*** Block opens ***

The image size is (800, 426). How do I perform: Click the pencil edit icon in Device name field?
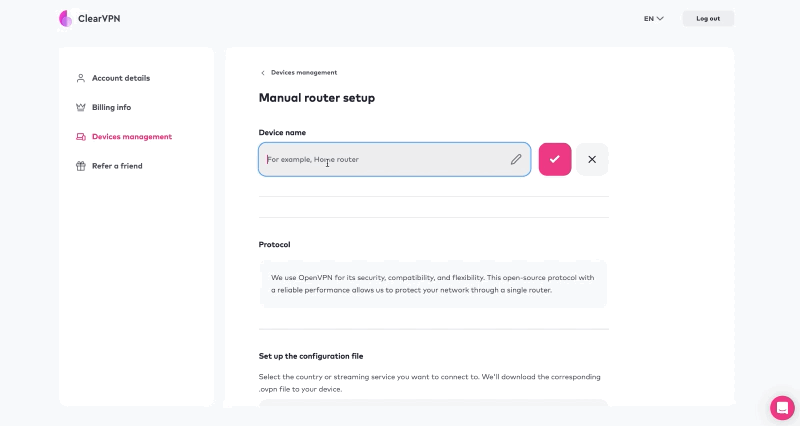tap(516, 159)
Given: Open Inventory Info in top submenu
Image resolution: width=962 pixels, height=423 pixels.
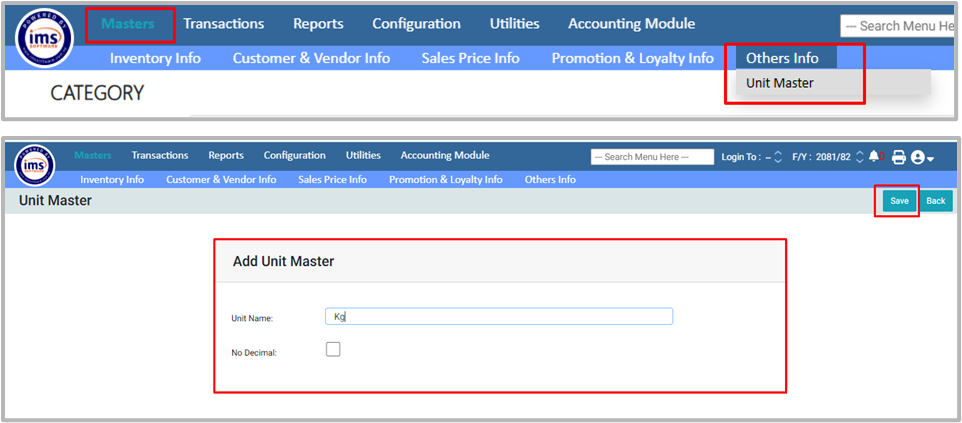Looking at the screenshot, I should coord(155,58).
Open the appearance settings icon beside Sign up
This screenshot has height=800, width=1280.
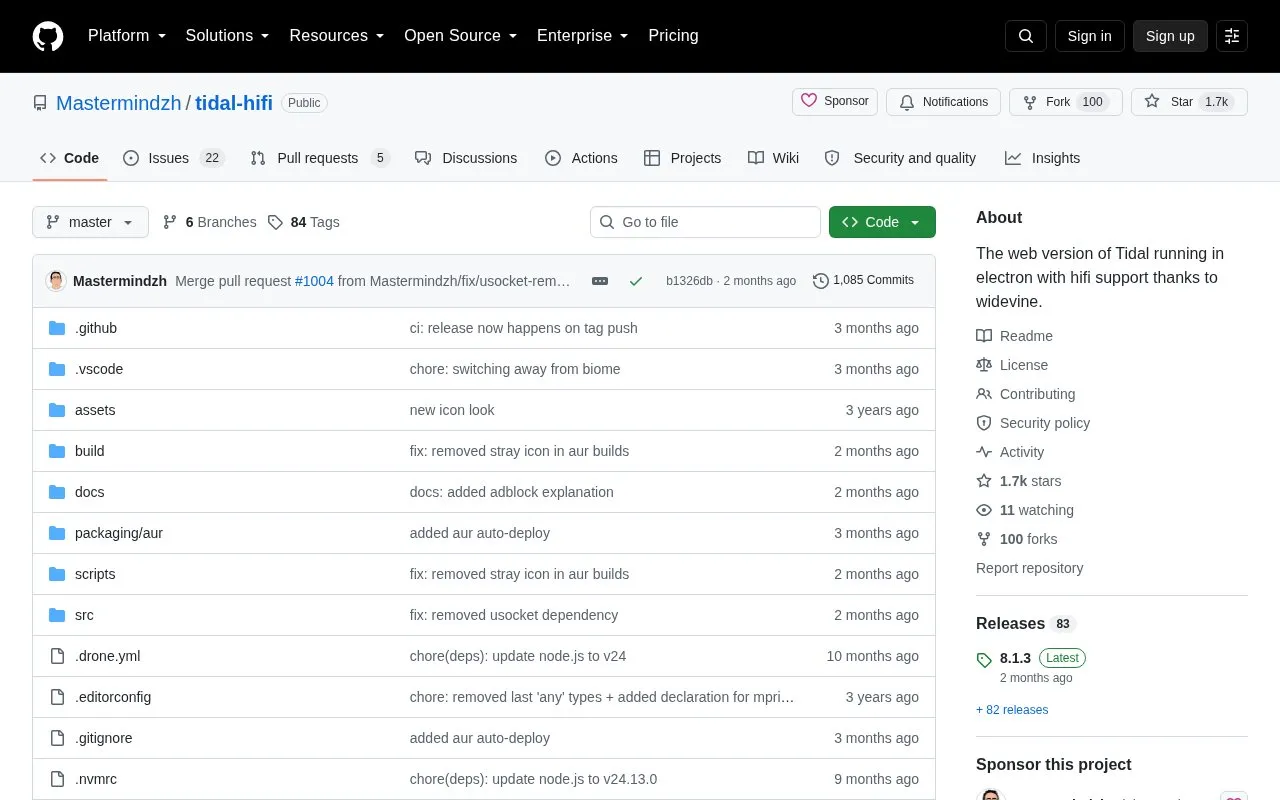tap(1232, 36)
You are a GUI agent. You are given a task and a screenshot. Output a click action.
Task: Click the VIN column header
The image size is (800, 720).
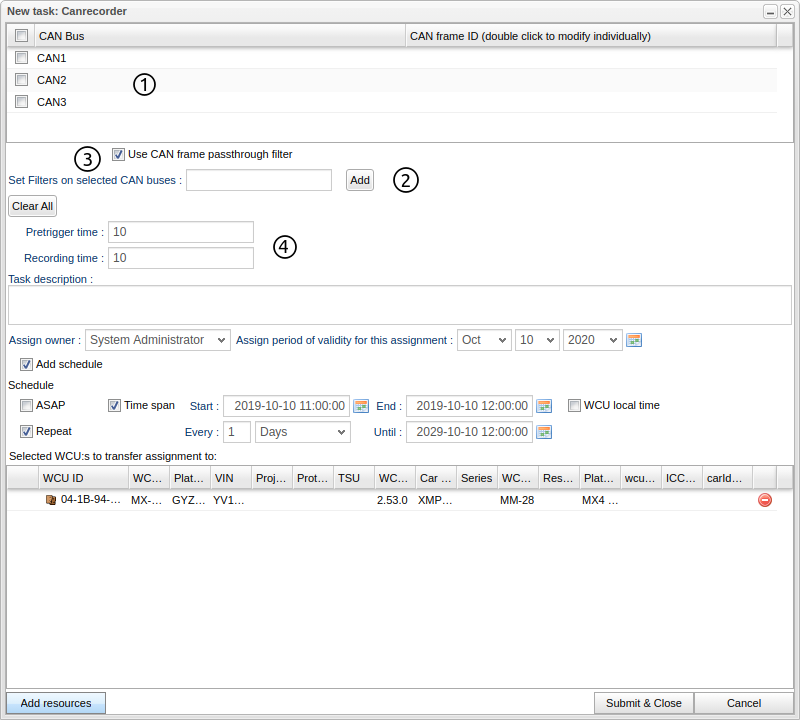pyautogui.click(x=229, y=478)
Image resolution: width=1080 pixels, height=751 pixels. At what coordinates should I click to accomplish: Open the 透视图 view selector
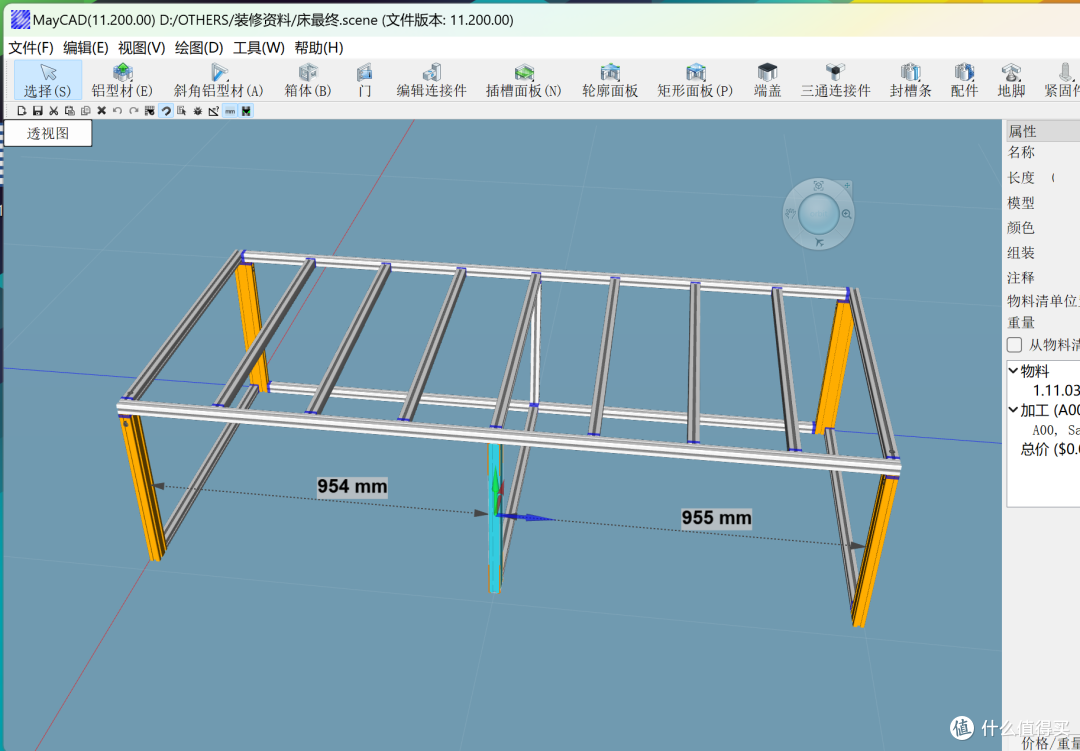[48, 134]
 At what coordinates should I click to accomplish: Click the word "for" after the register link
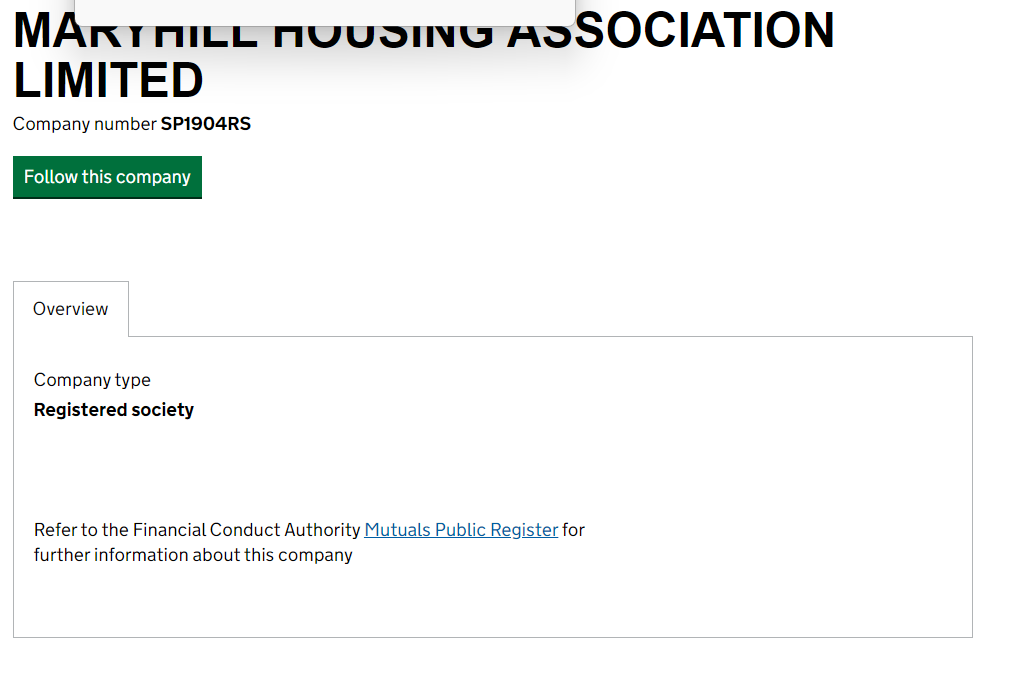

*** Block closes ***

Work to be completed:
Each line of the data above needs to be retyped as it is, without any picture.

Answer for this exercise:
The image size is (800, 426). How do I perform: Click the pencil edit icon in Device name field?
tap(516, 159)
Given: Open Inventory Info in top submenu
Image resolution: width=962 pixels, height=423 pixels.
Looking at the screenshot, I should coord(155,58).
Open the appearance settings icon beside Sign up
This screenshot has height=800, width=1280.
tap(1232, 36)
You are a GUI agent. You are given a task and a screenshot. Output a click action.
Task: Click the VIN column header
The image size is (800, 720).
pyautogui.click(x=229, y=478)
Image resolution: width=1080 pixels, height=751 pixels. At what coordinates should I click to accomplish: Open the 透视图 view selector
[48, 134]
 At what coordinates should I click to accomplish: Click the word "for" after the register link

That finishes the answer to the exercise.